Егор отхлебнул из чашки. В ней была холодная вода.
– Берите печенье, дети, – сказала Марфута. – Печенье хорошее, фабрики «Большевичка». Сама из фирменного киоска брала.
– Это не чай, – сказала Люська. – А чаю нет?
– Другого для тебя не приготовили, – проворчал Пыркин. – Что сами пьем, то и тебе предлагаем. А если водки хочешь, прошу – пожалуйста, присоединяйся.
– Я не пью и тебе не советую, – сказала Люська. – Известно, чем это кончается.
– Пей не пей – конец один, – ответил Пыркин и поднес стакан к губам. Затем запрокинул голову и плеснул в открытый рот.
– Ну, с богом, – сказала Марфута. И тоже стала пить. Но маленькими глоточками, морщась, фыркая и наслаждаясь вкусом водки.
– Не бойся, – сказал Партизан. – Опьянения не наступит. Проверено.
– Знаю, – сказал Егор.
– А зачем пить тогда? – спросила Люська.
– А затем, чтобы вкус ощутить, – сказал Партизан. – Можно, я вам свою историю доскажу?
– Конечно, – сказал Егор.
– Мне удалось убежать от Фридриха Мольтке. И случилось это под новый, 1920 год. Я мчался как зверушка. Ведь я привык большим быть, а меня уже вдвое успели уменьшить. И стали меня настигать! И деваться некуда. Но лучше смерть, чем судьба в руках большевиков. «Нет! – закричал я себе. – Я хочу умереть!» Но пробило двенадцать часов, и я оказался здесь. И было это более семидесяти лет назад.
Партизан отхлебнул воды из чашки, стал хрустеть сухариком, потом кинул сухарик на пол, спрыгнул со стула и, рыдая, пошел наружу.
– Что с ним? – спросила Люська.
– Трагедия у него, – ответил Пыркин серьезно. – Он там полюбил одну девушку. Великую княжну Евдокию.
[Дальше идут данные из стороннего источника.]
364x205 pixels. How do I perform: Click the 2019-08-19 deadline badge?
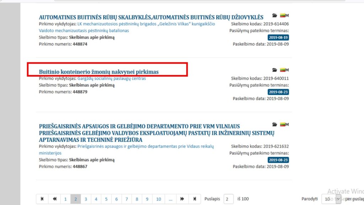tap(278, 38)
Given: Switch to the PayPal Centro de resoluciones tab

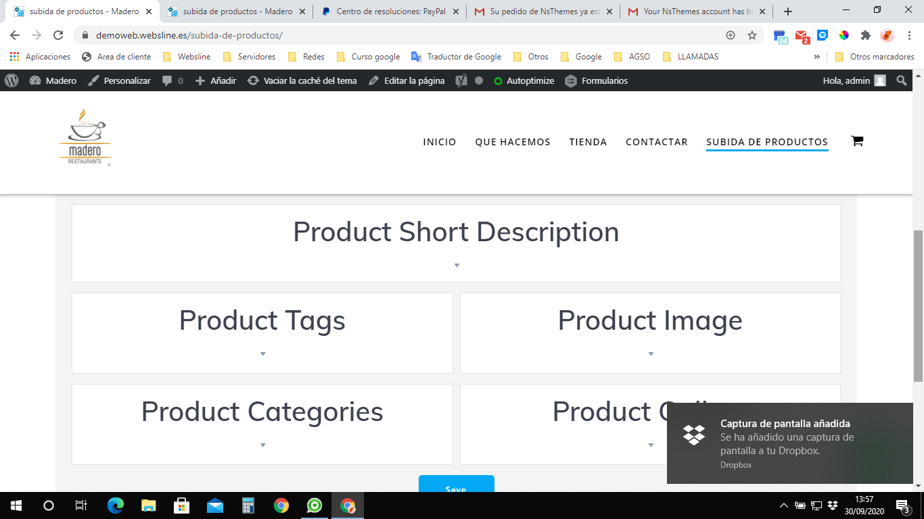Looking at the screenshot, I should [x=389, y=11].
– Семнадцати лет, – вставила Марфута.
– Семнадцати лет. Она тоже была в лапах этого Фридриха. Но ею занимались раньше. И когда он увидел ее в день побега, пробравшись с риском для жизни в женское отделение, он увидел существо ростом с кошку. Это была его возлюбленная. До сих пор он не может пережить.
– Любовь, – объяснила Марфута, – не терпит компромиссов.
Поверить в эту историю было нелегко, но окружающие говорили об экспериментах зловещего Фридриха как о само собой разумеющемся. И уловив сомнения Егора, Марфута подтвердила:
– Здесь много необъяснимого. Я сама иногда теряюсь.